TASK BRIEF: For this listing, the lines between the one holding "1285x952 pixels." and the one holding "Go to Requirements F&B in top navigation", inclusive, must be set down exactly.
** Opening PROVIDED MATERIAL block **
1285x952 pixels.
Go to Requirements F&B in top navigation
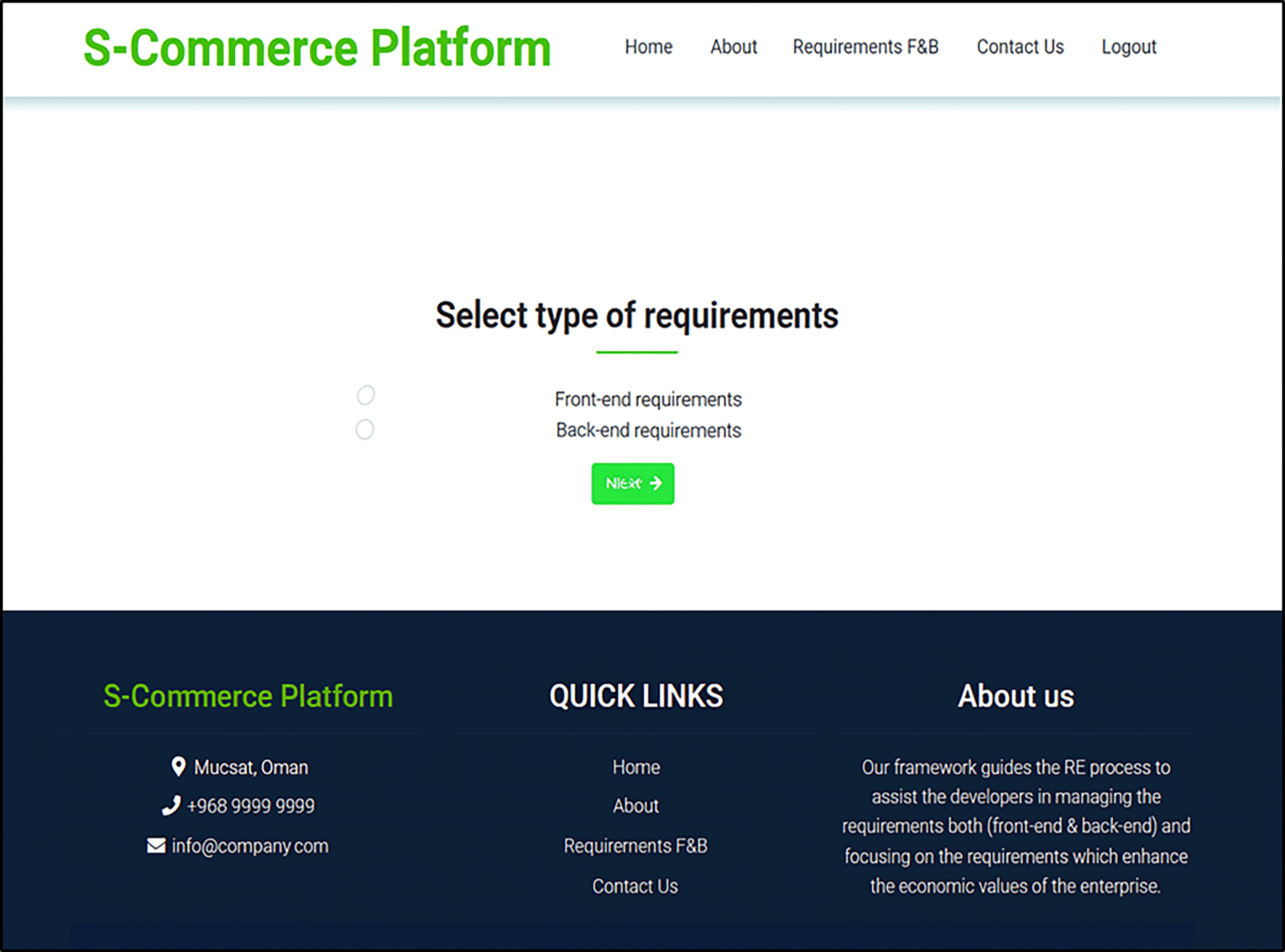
** Closing PROVIDED MATERIAL block **
** Opening PROVIDED MATERIAL block **
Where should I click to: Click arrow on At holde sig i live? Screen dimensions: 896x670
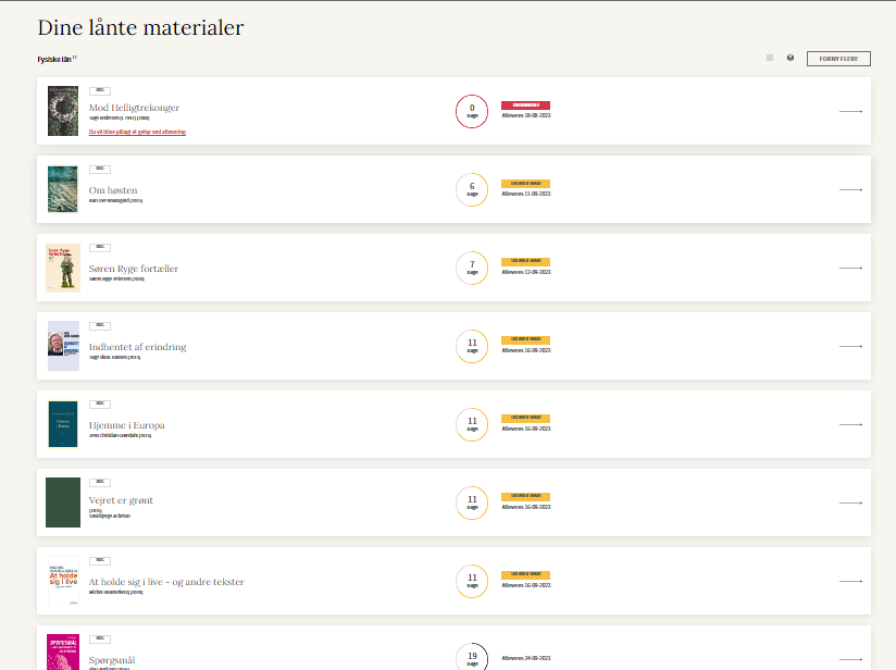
** Closing PROVIDED MATERIAL block **
** Opening PROVIDED MATERIAL block **
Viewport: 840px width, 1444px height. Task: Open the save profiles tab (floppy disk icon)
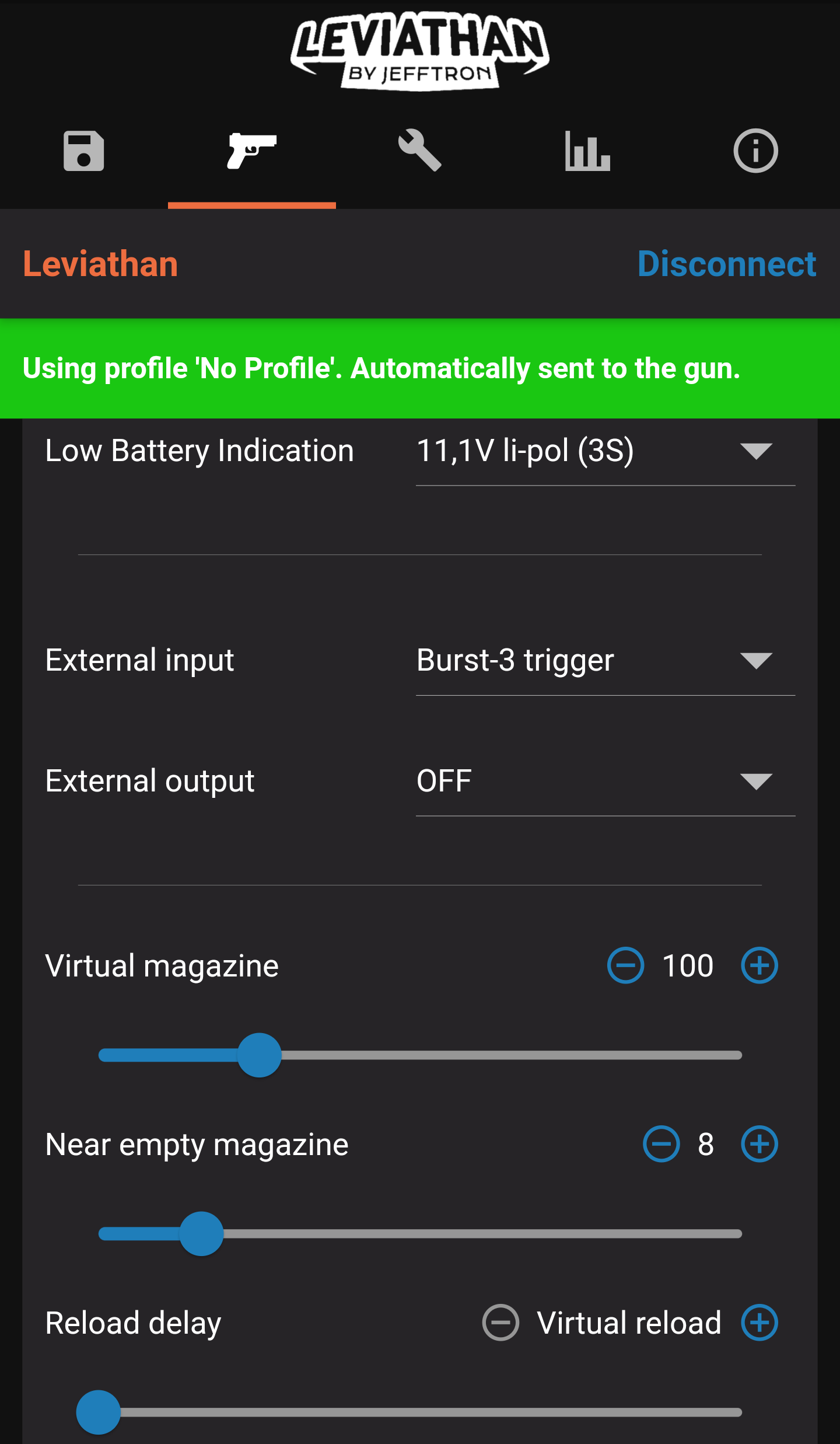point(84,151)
** Closing PROVIDED MATERIAL block **
ANSWER TO THIS TASK:
1285x952 pixels.
Go to Requirements F&B in top navigation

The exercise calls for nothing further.